Contributing to these Docs

This intends to be a living document which will evolve as new features and functionality is added to Ptero. The Ptero team attempts to keep it as up to date as possible, but input and clarifications are welcomed by the community.

Setting up your Environment

We use Sphinx with ReadTheDocs to makes it easy to create beautiful documentation. Assuming you have Python already, install Sphinx:

$ pip install sphinx sphinx-autobuild

Note: if you are using XCode 5.1 or higher, the above command might fail, due to breaking changes in the XCode version bump.Run this instead:

$ sudo ARCHFLAGS=-Wno-error=unused-command-line-argument-hard-error-in-future pip install sphinx sphinx-autobuild

Clone the documentation repo:

$ git clone git@github.com:pterohq/docs.git ptero-docs

Run the watch script to build and start a local docs server:

$ cd ptero-docs
$ ./watch.sh

Open the docs in a browser at http://localhost:8000

Making Edits

Sphinx uses markup called reStructuredText which provides many built-in features for documentation, including easy linking, glossaries, and more.

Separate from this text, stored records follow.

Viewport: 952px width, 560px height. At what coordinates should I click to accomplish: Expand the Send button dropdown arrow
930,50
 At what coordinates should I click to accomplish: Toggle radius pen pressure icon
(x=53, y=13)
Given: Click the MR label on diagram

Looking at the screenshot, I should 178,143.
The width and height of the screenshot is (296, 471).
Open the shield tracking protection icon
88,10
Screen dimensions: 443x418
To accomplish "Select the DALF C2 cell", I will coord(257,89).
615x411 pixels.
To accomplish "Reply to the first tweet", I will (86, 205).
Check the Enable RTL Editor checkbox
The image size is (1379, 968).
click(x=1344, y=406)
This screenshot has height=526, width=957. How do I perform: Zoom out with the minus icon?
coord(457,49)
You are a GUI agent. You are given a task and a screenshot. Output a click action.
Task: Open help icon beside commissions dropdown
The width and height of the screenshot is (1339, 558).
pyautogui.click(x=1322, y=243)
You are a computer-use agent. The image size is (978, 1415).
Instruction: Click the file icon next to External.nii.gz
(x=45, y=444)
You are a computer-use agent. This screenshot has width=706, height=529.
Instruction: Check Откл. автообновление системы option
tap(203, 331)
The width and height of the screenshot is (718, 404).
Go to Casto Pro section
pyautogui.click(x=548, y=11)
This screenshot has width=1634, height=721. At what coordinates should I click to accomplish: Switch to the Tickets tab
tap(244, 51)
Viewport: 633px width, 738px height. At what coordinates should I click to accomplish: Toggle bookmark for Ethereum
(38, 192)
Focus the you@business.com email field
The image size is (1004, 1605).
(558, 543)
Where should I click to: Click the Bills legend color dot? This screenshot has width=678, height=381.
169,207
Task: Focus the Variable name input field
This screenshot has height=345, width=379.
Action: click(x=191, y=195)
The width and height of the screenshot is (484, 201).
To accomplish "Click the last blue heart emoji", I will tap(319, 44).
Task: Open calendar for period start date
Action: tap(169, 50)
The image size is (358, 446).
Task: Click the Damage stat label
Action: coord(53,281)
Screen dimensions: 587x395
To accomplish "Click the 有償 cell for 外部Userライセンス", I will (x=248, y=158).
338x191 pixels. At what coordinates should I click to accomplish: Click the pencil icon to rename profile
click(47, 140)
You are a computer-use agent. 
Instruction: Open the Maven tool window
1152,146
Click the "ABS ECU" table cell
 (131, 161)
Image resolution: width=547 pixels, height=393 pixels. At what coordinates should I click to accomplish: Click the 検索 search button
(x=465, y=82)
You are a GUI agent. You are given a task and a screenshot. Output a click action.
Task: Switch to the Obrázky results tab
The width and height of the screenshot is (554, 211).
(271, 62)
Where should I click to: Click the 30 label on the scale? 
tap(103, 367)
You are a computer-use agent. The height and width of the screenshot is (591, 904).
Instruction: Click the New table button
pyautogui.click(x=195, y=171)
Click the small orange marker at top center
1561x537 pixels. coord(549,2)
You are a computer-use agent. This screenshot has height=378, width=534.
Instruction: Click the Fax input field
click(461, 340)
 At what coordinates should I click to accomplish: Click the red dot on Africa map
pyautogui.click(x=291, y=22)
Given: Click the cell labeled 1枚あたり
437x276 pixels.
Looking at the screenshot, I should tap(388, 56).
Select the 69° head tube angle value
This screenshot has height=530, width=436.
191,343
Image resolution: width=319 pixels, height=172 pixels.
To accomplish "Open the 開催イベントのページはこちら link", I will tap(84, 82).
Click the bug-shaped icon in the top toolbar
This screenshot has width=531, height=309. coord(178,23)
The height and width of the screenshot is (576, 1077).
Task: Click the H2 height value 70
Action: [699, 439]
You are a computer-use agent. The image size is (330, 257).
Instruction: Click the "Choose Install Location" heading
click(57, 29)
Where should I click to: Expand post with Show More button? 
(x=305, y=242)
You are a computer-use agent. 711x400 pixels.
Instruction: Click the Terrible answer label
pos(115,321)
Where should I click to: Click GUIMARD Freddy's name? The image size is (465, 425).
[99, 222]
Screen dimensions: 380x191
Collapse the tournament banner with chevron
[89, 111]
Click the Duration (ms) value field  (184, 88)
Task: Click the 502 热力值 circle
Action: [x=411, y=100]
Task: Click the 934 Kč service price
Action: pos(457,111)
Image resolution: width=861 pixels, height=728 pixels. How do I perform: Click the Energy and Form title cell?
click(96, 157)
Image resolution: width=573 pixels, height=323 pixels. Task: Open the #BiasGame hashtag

You can either reference existing docs to get document syntax, or review the Sphinx reference docs directly.

Submitting Changes

Normal git branching and Github pull requests should be used to propose changes and additions. For contributors who do not have write access to the PteroHQ org on Github, please fork the docs repo and pull request from your fork.

When new commits are pushed to master on Github, the docs will automatically be built by ReadTheDocs and deployed to the live Ptero Docs.